Une polarisation assumée autour des mégatours
La hiérarchie des tours illustre cette concentration. Cinq opérations supérieures à 145 millions d’euros rassemblent à elles seules près de 2 milliards. En tête, la jeune pousse Advanced Machine Intelligence (AMI Labs), fondée par Yann LeCun, a levé 890 millions d’euros, un record pour un amorçage en Europe. Alan suit avec un tour de 580 millions d’euros. Au-delà de ces cas spectaculaires, c’est la structure même du marché qui se recompose : moins de dossiers financés, davantage d’argent alloué à ceux qui s’attaquent à des problématiques d’échelle et d’infrastructure.
IA et logiciels en première ligne, centralisation francilienne
Les flux se concentrent là où les stratégies industrielles nationales et européennes se croisent. Les logiciels et l’IA cumulent 1,8 Md€, soit 40 % du total. Côté géographie, la centralisation s’accentue : l’Île-de-France capte 82 % des montants, confirmant une attractivité qui s’éloigne des territoires périphériques. Pour les startups en dehors des secteurs prioritaires – ou éloignées des hubs les plus financés –, l’accès au capital se durcit.
Ce que cela dit des thèses d’investissement
Les investisseurs optent pour des paris plus lourds sur moins d’actifs. Cette approche, qui privilégie la construction d’outils fondamentaux (compute, data, biomédical, technologies duales), vise la résilience industrielle et la souveraineté. Elle entraîne cependant une barrière d’entrée plus haute pour les projets qui ne cochent pas ces cases. En d’autres termes, la « reprise » du capital-risque se lit d’abord dans la taille des tours, pas dans la diffusion du financement.
- Hausse marquée des montants (+65 %) mais recul du nombre de deals (−10 %).
- Ticket moyen en nette progression au-dessus de 16 M€, contre moins de 9 M€ un an plus tôt.
- Concentration sectorielle (IA, quantique, santé) et géographique (Île-de-France : 82 % des montants).

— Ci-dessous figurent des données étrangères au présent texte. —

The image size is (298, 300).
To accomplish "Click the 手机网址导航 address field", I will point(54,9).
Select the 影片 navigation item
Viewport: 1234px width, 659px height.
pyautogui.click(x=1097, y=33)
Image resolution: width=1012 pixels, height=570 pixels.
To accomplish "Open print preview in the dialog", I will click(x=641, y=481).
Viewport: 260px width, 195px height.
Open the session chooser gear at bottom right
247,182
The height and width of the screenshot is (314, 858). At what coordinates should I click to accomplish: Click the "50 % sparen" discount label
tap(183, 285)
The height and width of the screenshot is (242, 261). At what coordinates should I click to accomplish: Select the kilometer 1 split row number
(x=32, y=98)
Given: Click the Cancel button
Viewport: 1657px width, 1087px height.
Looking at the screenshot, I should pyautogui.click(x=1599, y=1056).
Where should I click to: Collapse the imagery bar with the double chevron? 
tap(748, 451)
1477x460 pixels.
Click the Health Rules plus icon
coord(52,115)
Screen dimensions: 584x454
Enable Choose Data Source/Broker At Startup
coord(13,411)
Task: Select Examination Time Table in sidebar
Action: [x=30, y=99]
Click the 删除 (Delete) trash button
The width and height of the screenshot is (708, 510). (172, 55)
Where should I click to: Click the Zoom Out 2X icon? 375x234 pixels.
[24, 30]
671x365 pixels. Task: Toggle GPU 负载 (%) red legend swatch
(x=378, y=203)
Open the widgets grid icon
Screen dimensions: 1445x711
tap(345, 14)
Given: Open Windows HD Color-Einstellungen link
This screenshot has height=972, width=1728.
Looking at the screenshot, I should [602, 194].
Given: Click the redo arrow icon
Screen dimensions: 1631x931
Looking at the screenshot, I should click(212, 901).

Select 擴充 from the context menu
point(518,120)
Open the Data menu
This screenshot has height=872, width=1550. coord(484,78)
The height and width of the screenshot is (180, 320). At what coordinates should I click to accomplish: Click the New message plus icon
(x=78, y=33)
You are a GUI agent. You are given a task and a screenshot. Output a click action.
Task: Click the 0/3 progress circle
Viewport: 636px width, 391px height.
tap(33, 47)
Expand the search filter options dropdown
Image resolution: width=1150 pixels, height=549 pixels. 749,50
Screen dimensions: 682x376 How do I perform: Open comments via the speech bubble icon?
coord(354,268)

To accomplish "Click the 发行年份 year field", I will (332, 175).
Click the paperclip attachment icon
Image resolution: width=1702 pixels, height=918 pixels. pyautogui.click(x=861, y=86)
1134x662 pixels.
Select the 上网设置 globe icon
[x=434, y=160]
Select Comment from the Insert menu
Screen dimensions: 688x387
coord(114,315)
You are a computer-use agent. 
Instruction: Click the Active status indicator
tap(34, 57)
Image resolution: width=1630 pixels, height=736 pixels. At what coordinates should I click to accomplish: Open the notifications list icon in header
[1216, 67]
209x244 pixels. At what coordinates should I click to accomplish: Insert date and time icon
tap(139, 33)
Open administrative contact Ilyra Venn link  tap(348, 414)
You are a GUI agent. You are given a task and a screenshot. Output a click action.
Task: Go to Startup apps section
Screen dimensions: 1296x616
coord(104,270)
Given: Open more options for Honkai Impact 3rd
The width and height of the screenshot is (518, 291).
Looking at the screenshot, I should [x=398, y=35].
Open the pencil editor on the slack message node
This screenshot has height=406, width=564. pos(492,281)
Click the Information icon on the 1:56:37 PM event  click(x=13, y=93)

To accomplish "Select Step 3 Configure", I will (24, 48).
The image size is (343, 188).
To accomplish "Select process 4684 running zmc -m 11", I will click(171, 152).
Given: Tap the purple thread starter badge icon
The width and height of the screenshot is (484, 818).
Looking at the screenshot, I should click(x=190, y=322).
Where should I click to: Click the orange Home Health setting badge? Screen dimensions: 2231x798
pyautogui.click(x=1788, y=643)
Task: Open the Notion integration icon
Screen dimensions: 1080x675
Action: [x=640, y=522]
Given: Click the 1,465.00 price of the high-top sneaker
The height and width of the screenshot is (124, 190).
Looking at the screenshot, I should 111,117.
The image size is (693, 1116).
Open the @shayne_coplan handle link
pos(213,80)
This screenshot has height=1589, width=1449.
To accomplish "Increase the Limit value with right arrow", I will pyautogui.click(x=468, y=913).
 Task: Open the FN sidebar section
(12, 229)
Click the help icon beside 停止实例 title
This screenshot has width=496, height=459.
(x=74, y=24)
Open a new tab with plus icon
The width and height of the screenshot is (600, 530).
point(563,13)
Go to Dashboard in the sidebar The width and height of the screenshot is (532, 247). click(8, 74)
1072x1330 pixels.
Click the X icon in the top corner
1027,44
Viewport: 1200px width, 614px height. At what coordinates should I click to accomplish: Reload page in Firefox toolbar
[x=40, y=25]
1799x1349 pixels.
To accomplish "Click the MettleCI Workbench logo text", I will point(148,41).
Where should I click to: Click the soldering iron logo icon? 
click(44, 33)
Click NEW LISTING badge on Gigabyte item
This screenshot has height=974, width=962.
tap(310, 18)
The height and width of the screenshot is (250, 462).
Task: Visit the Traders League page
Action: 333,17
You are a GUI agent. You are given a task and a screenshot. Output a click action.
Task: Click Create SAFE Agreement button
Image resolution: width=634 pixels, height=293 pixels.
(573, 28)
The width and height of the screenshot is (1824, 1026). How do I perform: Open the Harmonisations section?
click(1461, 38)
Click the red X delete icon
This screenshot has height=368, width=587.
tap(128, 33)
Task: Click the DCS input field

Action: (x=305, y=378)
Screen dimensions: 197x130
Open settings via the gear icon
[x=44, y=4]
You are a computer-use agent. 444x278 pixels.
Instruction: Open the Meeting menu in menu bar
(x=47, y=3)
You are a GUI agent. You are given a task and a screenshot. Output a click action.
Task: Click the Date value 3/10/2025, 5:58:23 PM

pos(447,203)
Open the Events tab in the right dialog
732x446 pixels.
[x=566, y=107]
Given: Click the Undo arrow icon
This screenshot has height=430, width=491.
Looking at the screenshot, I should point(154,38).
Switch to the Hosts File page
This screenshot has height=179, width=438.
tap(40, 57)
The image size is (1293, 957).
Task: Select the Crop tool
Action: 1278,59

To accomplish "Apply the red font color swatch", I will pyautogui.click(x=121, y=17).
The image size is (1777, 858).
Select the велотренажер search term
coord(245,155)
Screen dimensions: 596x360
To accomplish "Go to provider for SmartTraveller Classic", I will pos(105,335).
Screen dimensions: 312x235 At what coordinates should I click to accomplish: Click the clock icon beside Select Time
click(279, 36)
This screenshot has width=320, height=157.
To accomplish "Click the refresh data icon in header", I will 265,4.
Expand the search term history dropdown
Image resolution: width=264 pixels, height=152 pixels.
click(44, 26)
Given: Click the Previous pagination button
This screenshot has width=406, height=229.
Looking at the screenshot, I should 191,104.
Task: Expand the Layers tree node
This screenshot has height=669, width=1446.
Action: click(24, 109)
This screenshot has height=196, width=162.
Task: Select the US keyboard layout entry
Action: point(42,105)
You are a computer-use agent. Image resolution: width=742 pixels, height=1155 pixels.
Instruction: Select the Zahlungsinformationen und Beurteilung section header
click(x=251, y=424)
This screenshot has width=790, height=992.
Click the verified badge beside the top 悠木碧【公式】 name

Défi pour l’amorçage et le mid-market
Cette réallocation du risque crée un effet ciseau : l’amorçage et les séries intermédiaires en dehors des segments « infrastructures » peuvent se retrouver en quête de relais. Les startups qui ne sont ni des plateformes technologiques profondes ni positionnées sur des filières dites stratégiques feront face à un coût du capital plus élevé et à des cycles de levée plus longs. À l’inverse, les dossiers capables de justifier des investissements massifs trouvent des syndications plus faciles, y compris sur des tours initiaux d’ampleur inédite.
Chiffres-clés du S1 2026
| Indicateur | S1 2026 | Évolution |
|---|---|---|
| Montants levés | 4,6 Md€ | +65 % vs S1 2025 |
| Nombre d’opérations | 280 | −10 % vs S1 2025 |
| Ticket moyen | >16 M€ | moins de 9 M€ en S1 2025 |
| Part Île-de-France | 82 % | concentration accrue |
| Logiciels & IA | 1,8 Md€ | 40 % du total |
| Mégatours (>145 M€) | 5 | près de 2 Md€ captés |
Ce qui se joue au second semestre
La photographie à mi‑année confirme une polarisation de l’écosystème français. La trajectoire dépendra désormais de la capacité des fonds à élargir le spectre des projets financés sans diluer leur thèse « infrastructures critiques ». À défaut, la French Tech pourrait afficher des totaux flatteurs en valeur tout en laissant de côté un pan entier d’innovations moins capitalistiques mais essentielles à la diffusion technologique.
En attendant, le message envoyé au marché est limpide : pour capter des tickets désormais supérieurs à 16 M€ en moyenne, il faut aligner effets d’échelle, alignement sectoriel et ambitions industrielles. Les mégatours ne sont plus l’exception d’un cycle euphorique, ils deviennent l’outil d’une stratégie assumée de consolidation et de souveraineté.